Fresh data cast doubt on U.S. recovery

By Steven Lamb | September 17, 2010 | Last updated on September 17, 2010
2 min read

Fears of a double-dip recession in the U.S. were reinforced on Friday, by a spate of negative economic reports.

On Friday it was announced that the U.S. consumer price index rose just 0.3% in August, meeting expectations, but core CPI fell short of consensus estimates, gaining just 0.1%. On a year-over-year basis, total CPI gained 1.1%, down from the 1.2% gain posted in July.

“All in all, today’s report does not change our view that the period of disinflation in core consumer prices has largely run its course,” writes Peter Newland, senior economist, Barclays Capital. “In our judgment, the chances of outright deflation in the core CPI remain small.”

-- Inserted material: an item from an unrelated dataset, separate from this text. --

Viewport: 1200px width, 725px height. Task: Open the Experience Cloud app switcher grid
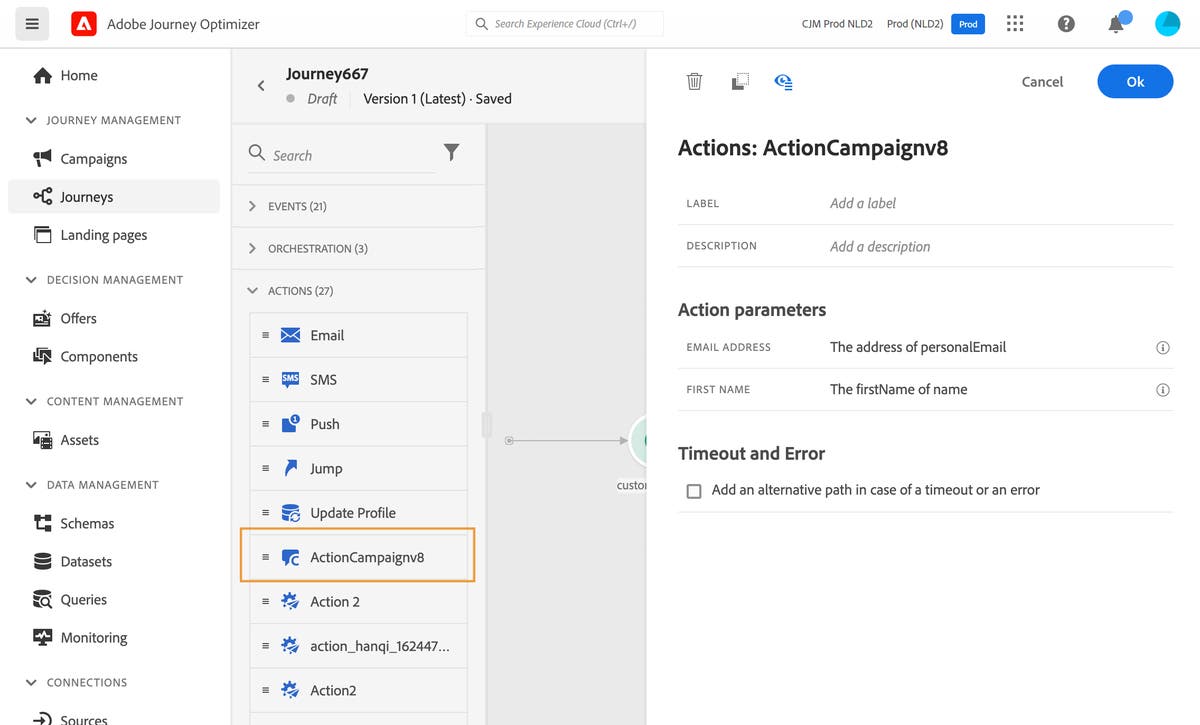coord(1015,23)
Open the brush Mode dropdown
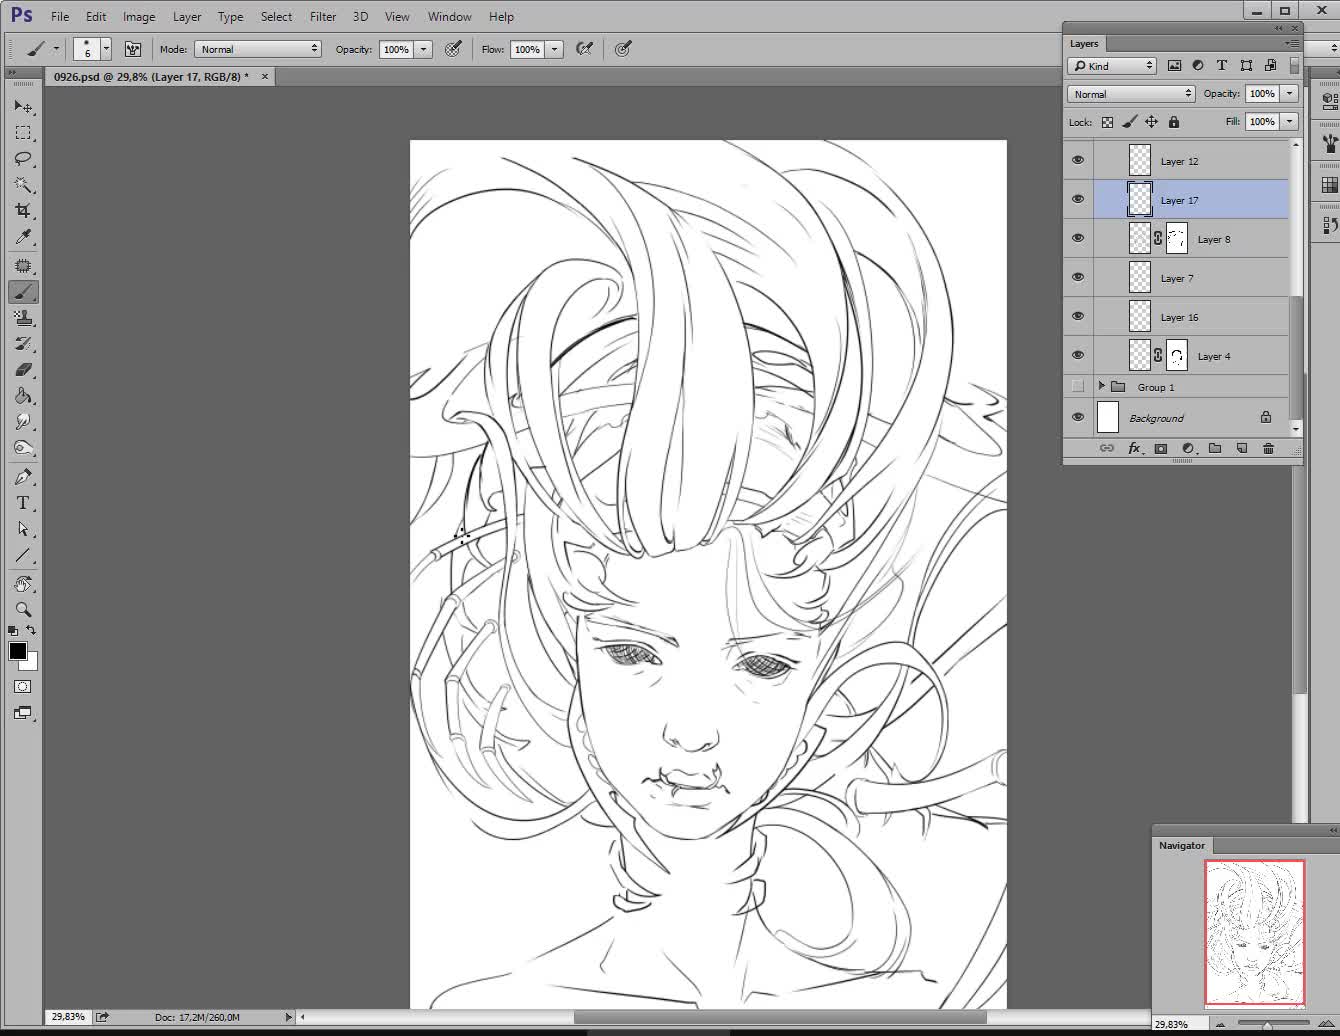Image resolution: width=1340 pixels, height=1036 pixels. [x=258, y=49]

James Marple, senior economist, TD Bank Financial expects the U.S. inflation rate to hover around 0.8% for the remainder of 2010, edging up to 1.0% over the course of 2011.

“At this rate of economic growth, the unemployment [rate] is likely to remain elevated and excess capacity will continue to limit inflationary pressures in the United States,” he writes. “With inflation remaining benign, the pace of job growth is likely to be the key factor influencing both fiscal and monetary policy decisions over the next year.”

Economists may see a slow recovery taking shape, but the feeling on the street is far less upbeat.

Consumer sentiment slipped in September, according to the monthly report from Reuters and the University of Michigan. The reading fell to 66.6, the lowest it’s been in a year. The August reading had been 68.9, and most forecasters had expected an improvement to 70.0 for September.

Survey respondents were relatively confident about current conditions, with that sub-index reading edging higher by 0.1 point to 78.4, but the main deterioration was in future expectations, which fell from 62.9 in August to 59.1 in September.

Translation: Consumers see bad times ahead. And its easy to see why. An improvement in initial jobless claims, released Thursday, found there were still 450,000 new applications for benefits in the week ending September 11 alone.

That feeling of gloom was no doubt also fueled by rising residential foreclosures in the prior month.

It was revealed on Thursday that American foreclosures jumped 25% on a year-over-year basis in August, as lenders repossessed more than 95,000 homes. That’s the largest number of foreclosures in a single month since the recession began in December 2007.

To date, more than 2.3 million American homes have been foreclosed since the recession started.